有许多可用的计算机程序都适合于进行计算机建模、模型建立操作,以及对本文所述方法中与化合物相互作用的atpE进行鉴别、选择和测量操作。这些程序包括如,GRID(来自Oxford University,UK),MCSS(来自Accelrys,Inc.,San Diego,CA),AUTODOCK来自Oxford Molecular Group),FLEX X(来自Tripos,St.Louis.MO),DOCK(来自University of California,San Francisco,CA),CAVEAT(来自University of California,Berkeley),HOOK(来自Accelrys,Inc.,San Diego,CA),以及3D数据库系统如MACCS-3D(来自MDLInformation Systems,San Leandro,CA),UNITY(来自Tripos,St.Louis.MO)和CATALYST(来自Accelrys,Inc.,San Diego,CA)。也可使用软件包如LUDI(来自Biosym Technologies,San Diego,CA),LEGEND(来自Accelrys,Inc,San Diego,CA)和LEAPFROG(来自Tripos,St.Louis.MO)Potential来在计算机中从头(“de novo”)设计潜在候选物。可使用程序如GAUSSIAN 92,AMBER,QUANTA/CHARMM和INSIGHT II/DISCOVER来分析化合物的变形能(deformation energy)和静电排斥力。可在任何合适的硬件上进行这些计算机测量和建模操作,如Silicon Graphics,Sun Microsystems工作站等。这些建模技术、方法、硬件和软件包都只是代表,不仅限于所列举的这些。也可依照本发明使用本领域已知的其它建模技术,参见如N.C.Cohen,Molecular Modeling in Drug Design,AcademicPress(1996)。

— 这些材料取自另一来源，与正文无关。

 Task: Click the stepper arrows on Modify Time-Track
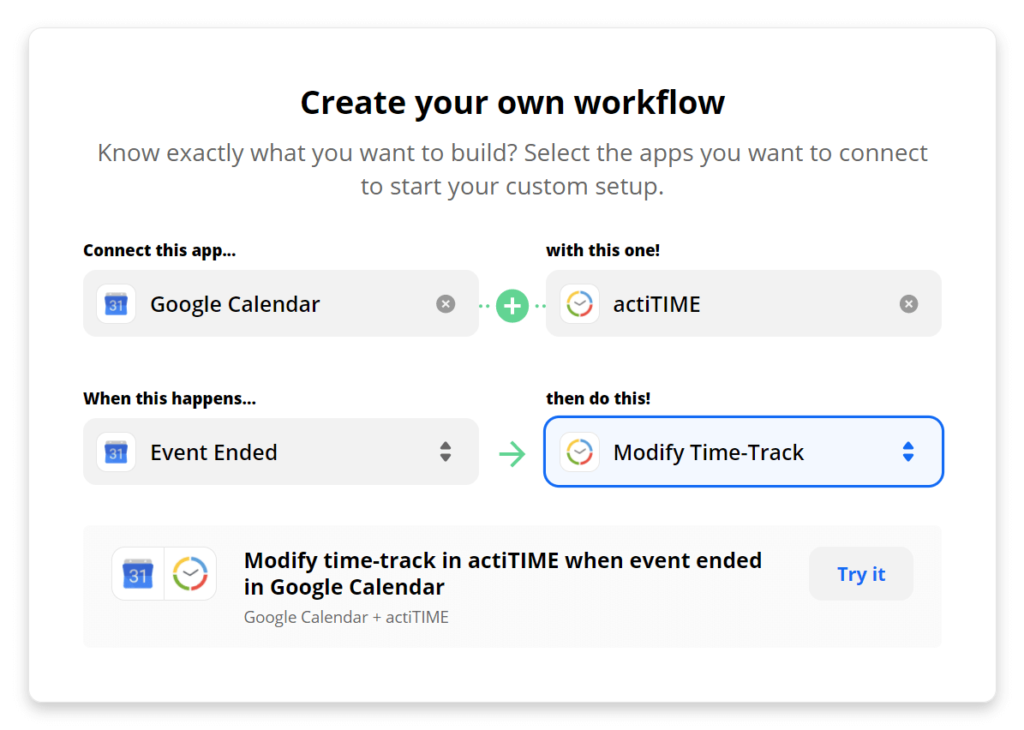point(908,452)
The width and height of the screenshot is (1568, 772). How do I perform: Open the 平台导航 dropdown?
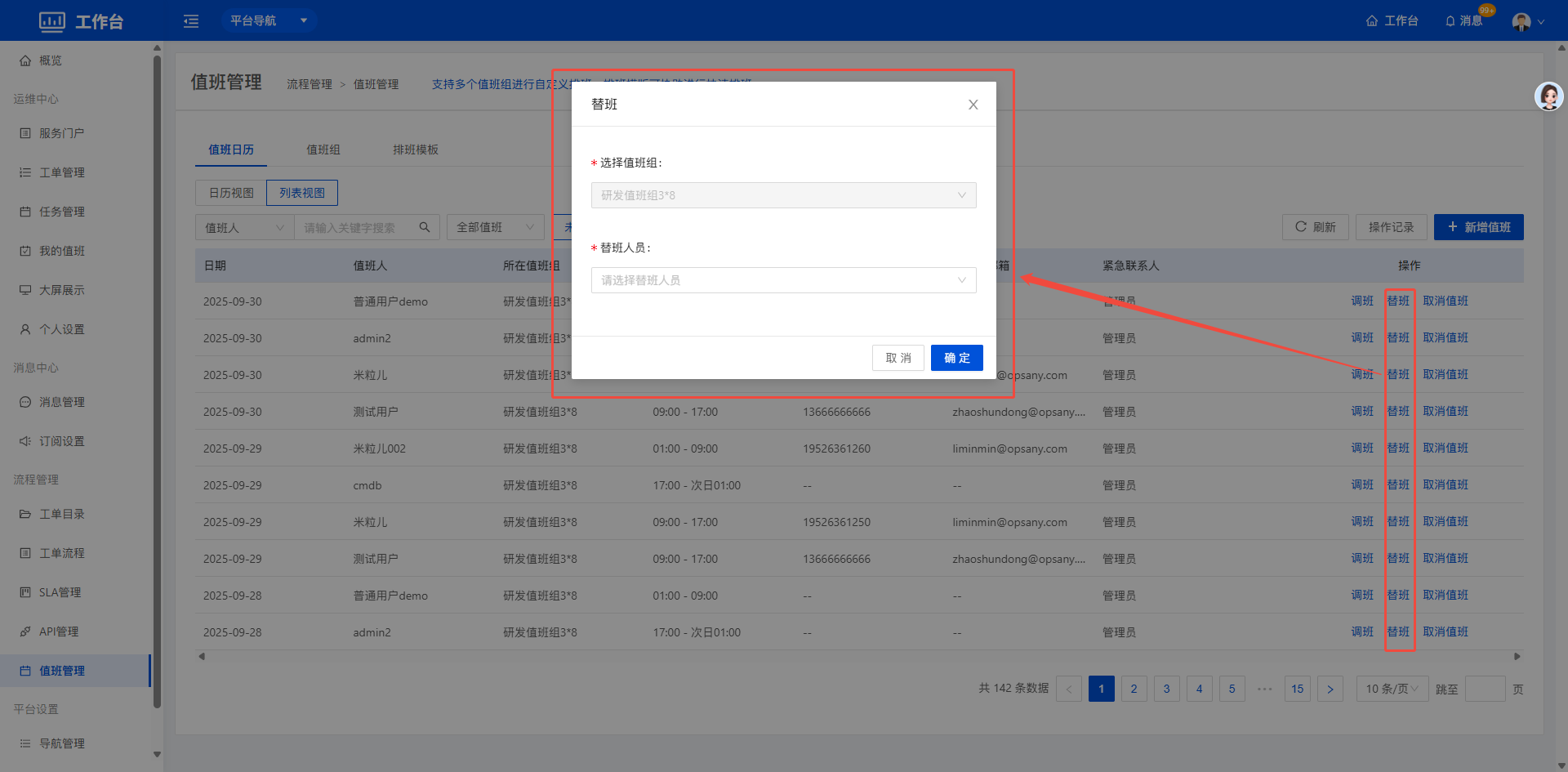coord(269,20)
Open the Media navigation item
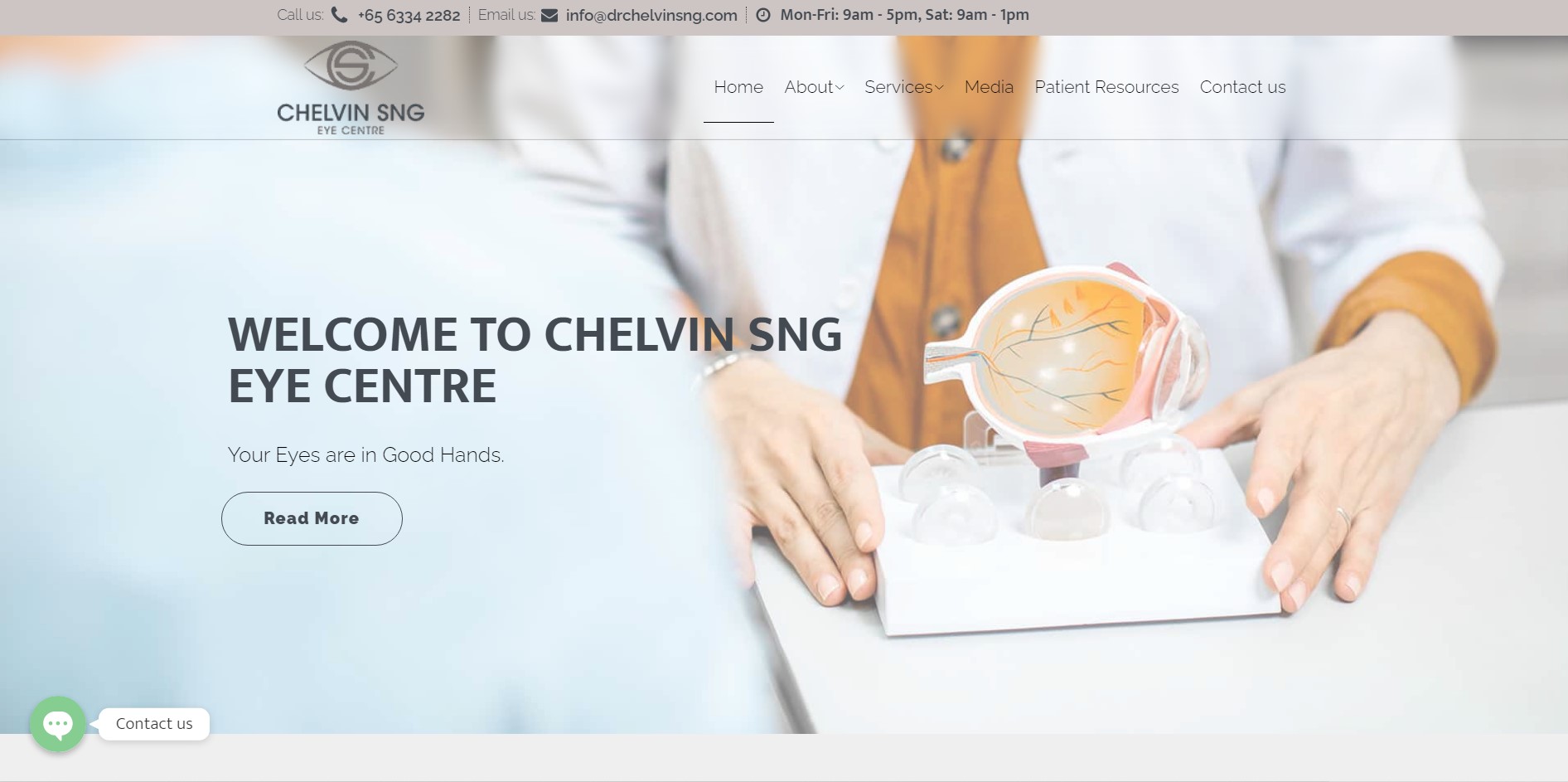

在本发明的一个实施方案中,atpE蛋白的三维结构,用Ile28、Glu61和Ile63的原子坐标(E.coli(Protein Database 1Q01))+/-所述氨基酸骨架原子的均方根偏差(不超过10,优选不超过5)得到。
如下文例子所述,本发明的目的之一是提供atpE蛋白的三维结构。表6和7提供了突变atpE蛋白(SEQ ID No.2)和野生型atpE蛋白(SEQ ID No.1)的原子坐标。因此在一个实施方案中,使用表6或7的原子坐标得到atpE蛋白的三维结构。在特别的实施方案中,使用表7的原子坐标得到atpE蛋白的三维结构。DARQ J化合物抑制A亚基的Arg186与C亚基的去质子形式的Glu61之间的相互作用。因此本发明的目的之一是提供使用表6或7中的原子坐标来评价试验化合物与atpE蛋白发生相互作用潜力的方法。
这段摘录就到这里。